If you are wanting to go shopping for boardgames, where do you go? Maybe you normally shop online at one of the independent boardgame e-tailers or even amazon, which is fine but sometimes its nice to look at actual game boxes and smell the cardboard, or should that be smell the cellophane that encases the box holding in all that “new game smell” you look forward to once you get a game home and open it in seclusion – surely its not just me that enjoys opening games?

If you are out for some general shopping around town, especially with your other half, rather than going with specifically intention of visiting a games shop, then persuading them to visit your friendly independent boardgame emporium can be a bind (my usual suggestion is to split up and meet later, though this can prove expensive!). If you are a bargain-hunter type of person, and I am, then there is a sneaky alternative in the form of the bargain clothing chain TK Maxx. For those who don’t know TK Maxx is a German company and they seem to have some relation with Queen Games, so often stock some of their games hidden in the toy section. So you can now suggest you both go there!
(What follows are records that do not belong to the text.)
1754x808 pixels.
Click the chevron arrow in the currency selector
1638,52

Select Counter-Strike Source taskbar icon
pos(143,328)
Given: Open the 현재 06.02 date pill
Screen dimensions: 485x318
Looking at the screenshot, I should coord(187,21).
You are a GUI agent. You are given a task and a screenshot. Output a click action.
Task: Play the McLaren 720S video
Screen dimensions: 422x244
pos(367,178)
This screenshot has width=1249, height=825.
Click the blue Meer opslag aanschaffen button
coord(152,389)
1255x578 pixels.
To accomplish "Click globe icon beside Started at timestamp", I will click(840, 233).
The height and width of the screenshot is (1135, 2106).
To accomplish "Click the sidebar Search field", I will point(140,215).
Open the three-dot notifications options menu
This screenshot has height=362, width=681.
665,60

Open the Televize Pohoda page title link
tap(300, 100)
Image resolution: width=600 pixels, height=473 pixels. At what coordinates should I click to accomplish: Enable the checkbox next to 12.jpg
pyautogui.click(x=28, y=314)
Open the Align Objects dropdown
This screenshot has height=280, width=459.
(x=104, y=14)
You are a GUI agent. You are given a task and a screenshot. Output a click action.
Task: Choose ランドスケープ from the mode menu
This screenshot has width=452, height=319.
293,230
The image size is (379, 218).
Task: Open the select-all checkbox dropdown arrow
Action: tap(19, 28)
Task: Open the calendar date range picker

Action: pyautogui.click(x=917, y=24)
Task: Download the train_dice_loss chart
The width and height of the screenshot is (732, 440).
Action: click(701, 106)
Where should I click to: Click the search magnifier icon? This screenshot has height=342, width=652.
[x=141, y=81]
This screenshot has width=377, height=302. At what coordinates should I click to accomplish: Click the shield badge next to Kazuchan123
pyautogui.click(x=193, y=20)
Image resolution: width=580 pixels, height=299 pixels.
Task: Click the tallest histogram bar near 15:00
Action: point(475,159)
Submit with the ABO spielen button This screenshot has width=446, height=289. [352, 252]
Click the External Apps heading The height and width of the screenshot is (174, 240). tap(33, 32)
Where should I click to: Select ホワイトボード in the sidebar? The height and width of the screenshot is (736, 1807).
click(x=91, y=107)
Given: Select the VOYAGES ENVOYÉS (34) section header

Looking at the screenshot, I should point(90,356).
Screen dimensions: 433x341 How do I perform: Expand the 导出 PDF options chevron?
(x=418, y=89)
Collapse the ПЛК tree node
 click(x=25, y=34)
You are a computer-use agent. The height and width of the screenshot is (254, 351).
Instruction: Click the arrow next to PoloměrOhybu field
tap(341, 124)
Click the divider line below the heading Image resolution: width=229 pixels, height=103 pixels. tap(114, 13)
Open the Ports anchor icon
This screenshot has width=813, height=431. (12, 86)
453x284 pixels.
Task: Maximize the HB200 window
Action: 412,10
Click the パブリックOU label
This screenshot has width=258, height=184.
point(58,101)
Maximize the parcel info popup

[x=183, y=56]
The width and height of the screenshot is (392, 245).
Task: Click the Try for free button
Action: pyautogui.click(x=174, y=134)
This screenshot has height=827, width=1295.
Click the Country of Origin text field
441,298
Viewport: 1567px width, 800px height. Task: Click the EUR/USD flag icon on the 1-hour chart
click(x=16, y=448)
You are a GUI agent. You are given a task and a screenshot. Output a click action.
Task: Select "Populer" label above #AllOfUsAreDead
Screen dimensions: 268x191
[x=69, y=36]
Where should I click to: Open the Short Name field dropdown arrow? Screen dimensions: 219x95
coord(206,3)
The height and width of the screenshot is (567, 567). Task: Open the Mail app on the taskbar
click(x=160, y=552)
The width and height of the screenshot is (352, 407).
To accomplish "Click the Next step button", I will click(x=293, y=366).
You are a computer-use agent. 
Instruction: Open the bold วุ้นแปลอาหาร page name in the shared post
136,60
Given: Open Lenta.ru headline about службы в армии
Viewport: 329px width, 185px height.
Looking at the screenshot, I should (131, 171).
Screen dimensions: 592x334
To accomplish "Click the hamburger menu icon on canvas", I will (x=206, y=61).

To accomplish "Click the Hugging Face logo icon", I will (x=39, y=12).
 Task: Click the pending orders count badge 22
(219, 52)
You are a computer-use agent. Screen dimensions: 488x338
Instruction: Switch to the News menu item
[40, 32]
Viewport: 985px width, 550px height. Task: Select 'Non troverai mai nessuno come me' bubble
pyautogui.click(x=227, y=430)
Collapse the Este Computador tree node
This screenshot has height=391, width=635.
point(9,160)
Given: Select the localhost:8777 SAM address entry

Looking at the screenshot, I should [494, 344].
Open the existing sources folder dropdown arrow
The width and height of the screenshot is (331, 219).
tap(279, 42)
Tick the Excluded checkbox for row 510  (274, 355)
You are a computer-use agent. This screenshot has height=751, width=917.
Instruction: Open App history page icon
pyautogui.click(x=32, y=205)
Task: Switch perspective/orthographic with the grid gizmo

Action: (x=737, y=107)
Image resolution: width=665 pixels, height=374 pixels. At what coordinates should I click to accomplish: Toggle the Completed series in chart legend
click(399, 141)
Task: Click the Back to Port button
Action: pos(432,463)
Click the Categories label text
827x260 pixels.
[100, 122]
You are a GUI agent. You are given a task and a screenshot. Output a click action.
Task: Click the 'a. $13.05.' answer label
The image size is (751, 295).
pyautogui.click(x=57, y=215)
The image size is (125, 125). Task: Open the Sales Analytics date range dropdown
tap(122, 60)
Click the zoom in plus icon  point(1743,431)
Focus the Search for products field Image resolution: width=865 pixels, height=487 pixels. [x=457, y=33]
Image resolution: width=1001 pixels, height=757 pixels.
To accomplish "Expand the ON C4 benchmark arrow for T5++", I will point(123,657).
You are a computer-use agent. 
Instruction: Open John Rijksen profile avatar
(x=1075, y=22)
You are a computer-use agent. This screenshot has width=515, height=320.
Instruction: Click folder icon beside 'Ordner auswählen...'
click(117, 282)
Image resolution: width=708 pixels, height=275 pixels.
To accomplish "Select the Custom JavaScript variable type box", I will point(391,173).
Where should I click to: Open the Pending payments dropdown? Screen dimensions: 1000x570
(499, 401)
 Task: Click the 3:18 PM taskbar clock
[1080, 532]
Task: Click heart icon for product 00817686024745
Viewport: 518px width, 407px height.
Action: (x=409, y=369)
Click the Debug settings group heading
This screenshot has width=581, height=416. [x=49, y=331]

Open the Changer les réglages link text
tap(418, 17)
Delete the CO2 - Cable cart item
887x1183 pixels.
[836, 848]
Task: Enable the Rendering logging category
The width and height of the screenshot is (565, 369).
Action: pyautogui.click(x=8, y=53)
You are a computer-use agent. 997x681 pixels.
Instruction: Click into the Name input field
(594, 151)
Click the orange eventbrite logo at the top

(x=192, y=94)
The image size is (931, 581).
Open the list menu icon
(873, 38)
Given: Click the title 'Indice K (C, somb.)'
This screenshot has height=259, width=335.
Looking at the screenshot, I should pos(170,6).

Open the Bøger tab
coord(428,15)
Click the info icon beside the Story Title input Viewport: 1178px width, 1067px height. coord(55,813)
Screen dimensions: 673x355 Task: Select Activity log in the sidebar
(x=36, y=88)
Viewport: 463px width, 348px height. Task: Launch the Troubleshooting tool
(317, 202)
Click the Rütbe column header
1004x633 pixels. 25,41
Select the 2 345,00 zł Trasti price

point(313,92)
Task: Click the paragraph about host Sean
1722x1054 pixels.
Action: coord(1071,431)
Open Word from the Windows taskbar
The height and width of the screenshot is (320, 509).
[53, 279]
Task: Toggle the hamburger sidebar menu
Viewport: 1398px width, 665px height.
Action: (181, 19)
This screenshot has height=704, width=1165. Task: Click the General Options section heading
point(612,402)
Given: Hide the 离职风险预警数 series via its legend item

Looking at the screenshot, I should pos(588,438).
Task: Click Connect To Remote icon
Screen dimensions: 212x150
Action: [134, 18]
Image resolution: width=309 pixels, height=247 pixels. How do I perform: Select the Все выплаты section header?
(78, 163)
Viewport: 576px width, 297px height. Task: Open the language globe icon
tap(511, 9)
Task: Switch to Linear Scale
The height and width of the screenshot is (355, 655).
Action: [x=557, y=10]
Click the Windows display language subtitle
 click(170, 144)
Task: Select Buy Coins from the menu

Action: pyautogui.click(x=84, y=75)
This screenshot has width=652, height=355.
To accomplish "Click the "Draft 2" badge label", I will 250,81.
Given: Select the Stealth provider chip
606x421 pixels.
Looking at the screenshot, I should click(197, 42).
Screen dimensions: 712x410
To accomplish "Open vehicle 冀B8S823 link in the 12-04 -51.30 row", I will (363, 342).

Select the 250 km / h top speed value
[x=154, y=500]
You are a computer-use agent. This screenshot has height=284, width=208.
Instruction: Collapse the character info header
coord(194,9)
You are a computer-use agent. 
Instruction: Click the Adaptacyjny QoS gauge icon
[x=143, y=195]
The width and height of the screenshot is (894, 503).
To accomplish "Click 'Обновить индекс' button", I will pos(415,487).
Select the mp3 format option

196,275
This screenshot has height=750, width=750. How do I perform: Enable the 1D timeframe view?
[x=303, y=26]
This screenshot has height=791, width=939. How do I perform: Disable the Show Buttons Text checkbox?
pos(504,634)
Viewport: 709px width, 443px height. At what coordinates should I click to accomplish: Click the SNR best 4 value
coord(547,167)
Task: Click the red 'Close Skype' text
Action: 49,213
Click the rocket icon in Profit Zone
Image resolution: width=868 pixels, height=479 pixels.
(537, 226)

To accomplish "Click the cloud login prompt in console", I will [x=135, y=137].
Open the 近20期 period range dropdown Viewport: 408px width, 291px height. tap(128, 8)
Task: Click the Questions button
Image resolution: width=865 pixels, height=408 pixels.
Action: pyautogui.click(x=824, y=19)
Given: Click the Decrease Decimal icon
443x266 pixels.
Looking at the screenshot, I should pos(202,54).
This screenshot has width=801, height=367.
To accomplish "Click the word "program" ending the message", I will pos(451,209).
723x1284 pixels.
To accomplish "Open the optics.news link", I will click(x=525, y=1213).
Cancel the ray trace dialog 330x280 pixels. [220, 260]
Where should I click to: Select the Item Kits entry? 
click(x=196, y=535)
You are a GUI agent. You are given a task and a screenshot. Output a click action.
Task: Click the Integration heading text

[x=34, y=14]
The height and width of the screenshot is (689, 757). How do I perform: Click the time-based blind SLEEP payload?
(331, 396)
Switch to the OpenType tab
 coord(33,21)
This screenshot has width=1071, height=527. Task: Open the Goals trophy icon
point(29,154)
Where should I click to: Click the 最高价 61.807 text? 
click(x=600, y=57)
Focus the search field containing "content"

TK Maxx have this policy of reducing items that don’t sell after six weeks, which can often mean you get boardgames that don’t interest the majority of their clientèle for a lot lower than elsewhere. I recently bought Sultan for £6 and Catch-a-Cash for £3, both under a quarter of their RRP, and went home happy.

Sultan is a bid-bluffing game where each player gets the same deck of cards 15 cards numbered 1-15 that they shuffle and draw 5 cards from for each of the 3 rounds. In each round a player draws 5 gems from a bag and puts 4 up for auction each player then placers one card next to one gem (so you may get some gems where more than one player has put their card next to, some where only one has, or some where no player has put next to), in cases where more than one player has put a card to it, highest value wins with rules for ties. Each gem has a point value (1-5 depending on colour) plus you get additional points for collecting multiples of the same colour. Its a nice short game and the gem selection option does mean you can try choose gems in the hope that there will be one that you want that others are less interested so you get it unopposed.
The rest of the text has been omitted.